In a memorandum that the Buckhead Reporter learned has been distributed to Mayor Shirley Franklin, City Council President Lisa Borders and members of the council, Davis wrote, “There are many long-term issues the city will have to face in the future: Deferred maintenance and chronically insufficient funding are two that will most impact you in the next five years.”

In the risk assessment Davis promised the administration she would prepare upon leaving office, she said that as of July 9, the fiscal 2008 revenues “had not reached either the level on which the 2008 budget was set ($604 million) or our January 2008 projections ($597 million).”

Meanwhile, two Buckhead members of the City Council are calling for an emergency committee to tackle the crisis with the city’s pension funds, which reportedly are suffering more than $1 billion in uncovered liabilities.

Howard Shook, the chairman of the city’s Finance and Executive Committee, and Claire Muller, who is given credit for coming up with the idea, jointly submitted a resolution Aug. 18 establishing a select council committee to come up with recommendations by the end of the year. The idea has the support of the council president, but the mayor’s aides are reportedly cool to the task force.

Shook has often said pension reform is the No. 1 priority. The council and the Franklin administration made decisions in recent years to increase pensions for city workers that have put Atlanta in a major budgetary bind that will take years to fix.

Pension funds that are funded 80 percent or more are considered healthy. Atlanta’s largest pension fund is only 52 percent funded. Two others are better off but still well below the 80 percent mark.

At least one-fifth of the $570 million general fund this year is going to employee pensions.

In her Aug. 12 report, Davis cites several complicating factors to raising necessary city revenues:

“Recent news reports indicate that the state’s sales tax collections were significantly (8.3 percent) below the prior year.

“The property tax situation — given the number of commercial appeals and the order of collection decision — could have a very negative impact. The budget cannot handle the reduction to 85 percent of last year’s property tax revenue. The Parks Opportunity bond could fall victim to this situation.

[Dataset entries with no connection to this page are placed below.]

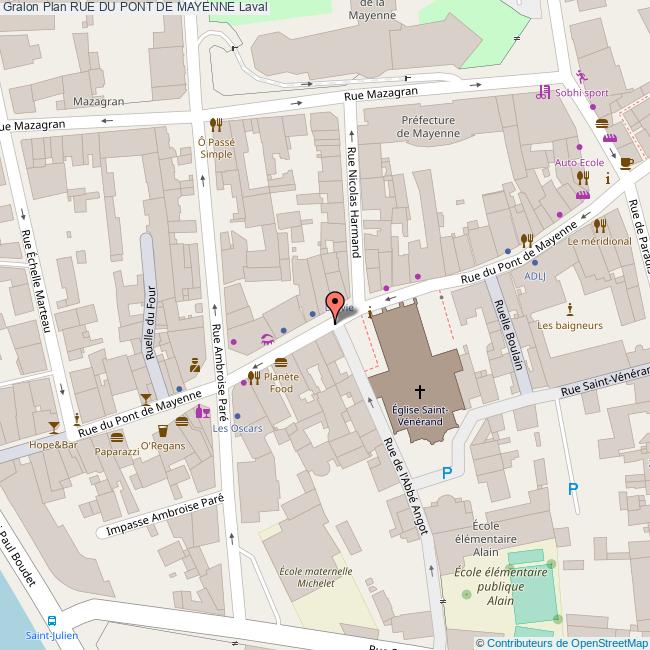Click the Les baigneurs monument icon
The width and height of the screenshot is (650, 650).
click(569, 308)
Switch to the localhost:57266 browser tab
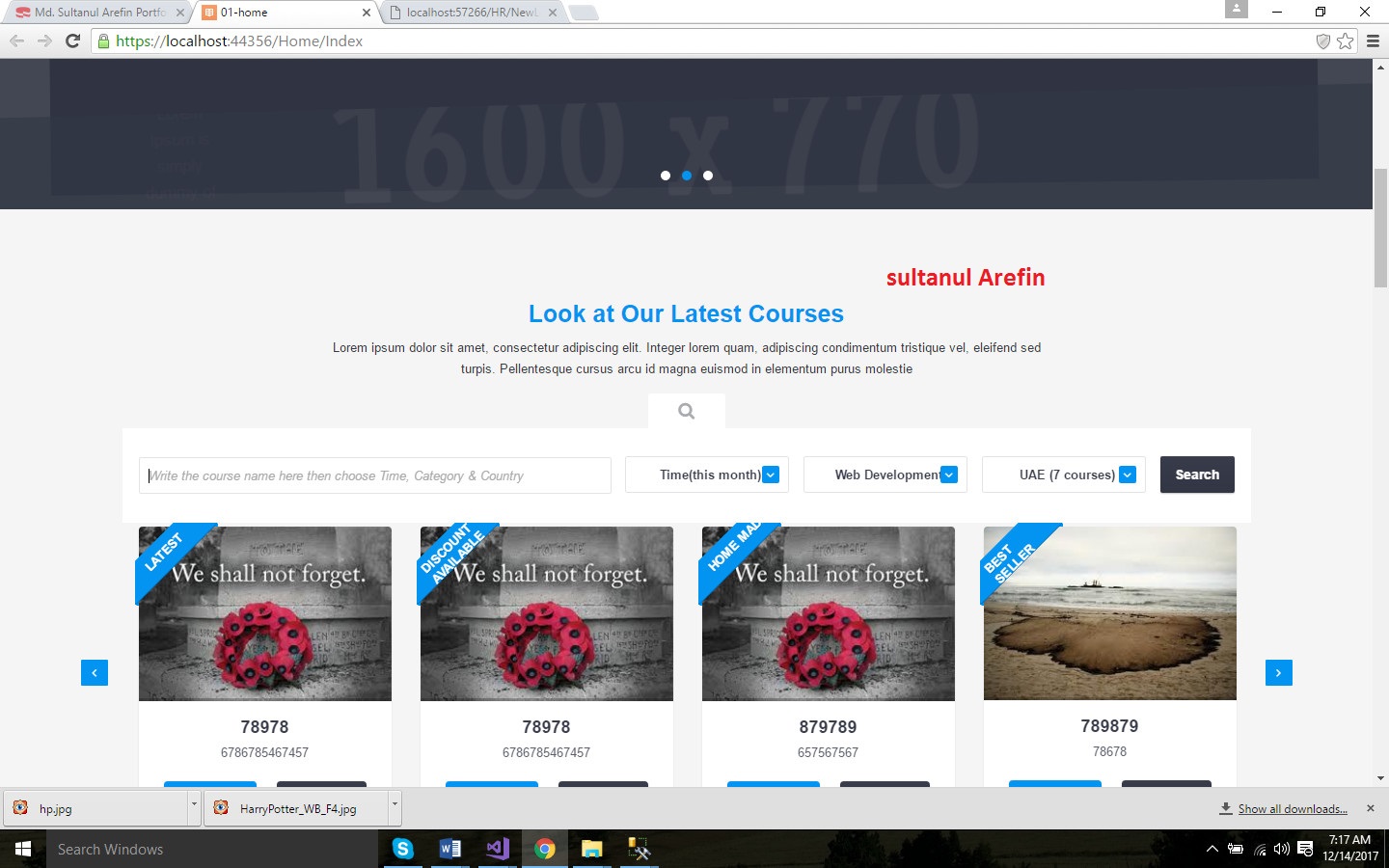 tap(471, 13)
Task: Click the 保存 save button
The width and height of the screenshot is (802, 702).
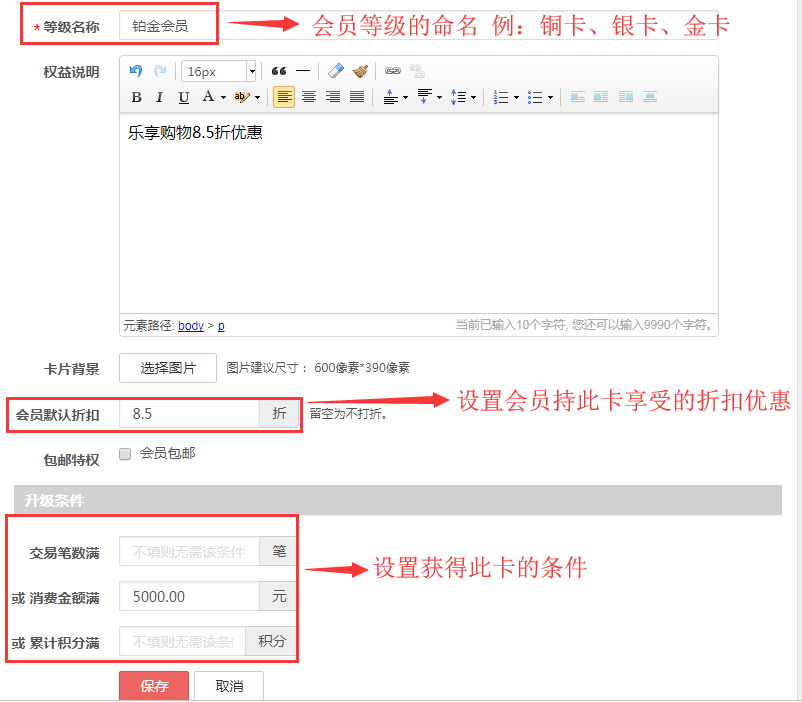Action: (x=153, y=687)
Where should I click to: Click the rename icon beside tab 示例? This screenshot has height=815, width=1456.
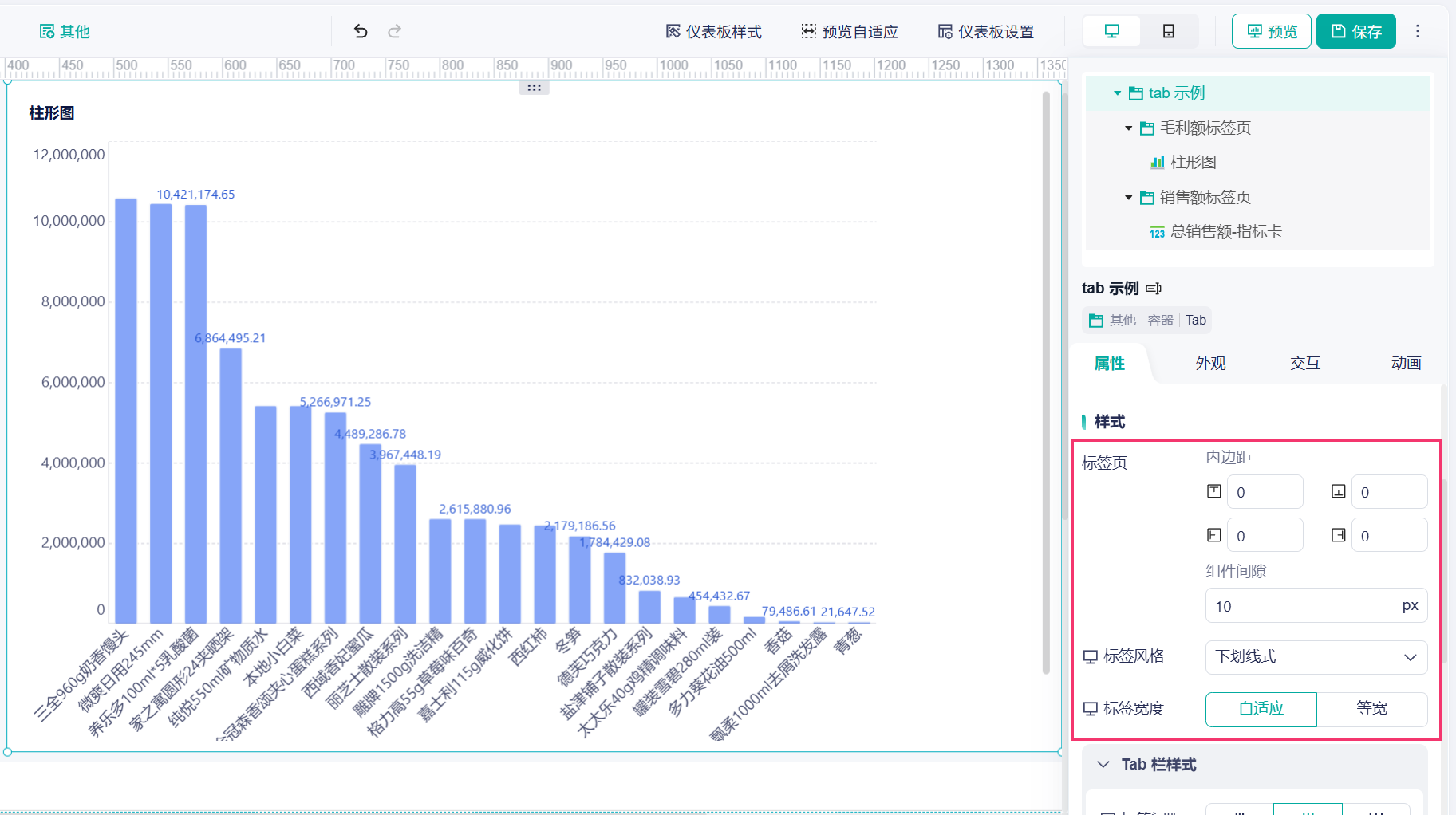[1154, 289]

The memo points out that revenues from sales tax, building permits and business licenses have experienced negative growth of 1.73 percent.

Davis pointed out that the adopted 2009 budget has “no excess capacity. Any additional spending without commensurate cuts would result in overspending.” Among the greatest potential risks, she noted:

Problems in the broader economy, particularly instability in the credit markets that could trigger increases in debt service.

Unrecorded invoices from previous years.

A drop in revenues.

Unplanned spending without offsetting budget reductions.

Excessive overtime.

She warned that the first-quarter review should take place as soon as the month of September is closed because it might be necessary to take additional steps at that time to curb spending.

One of Davis’ strongest recommendations deals with the structure of the finance department and the CFO. She said finance often was left out of discussions in which the ultimate impact was financial. “As a result, the city’s ability to properly plan for expenditures has been compromised.”

Davis recommended giving thought to creating a “director of finance” within the administration and a “chief of fiscal review” on the council staff to make finance part of the planning and decision-making processes.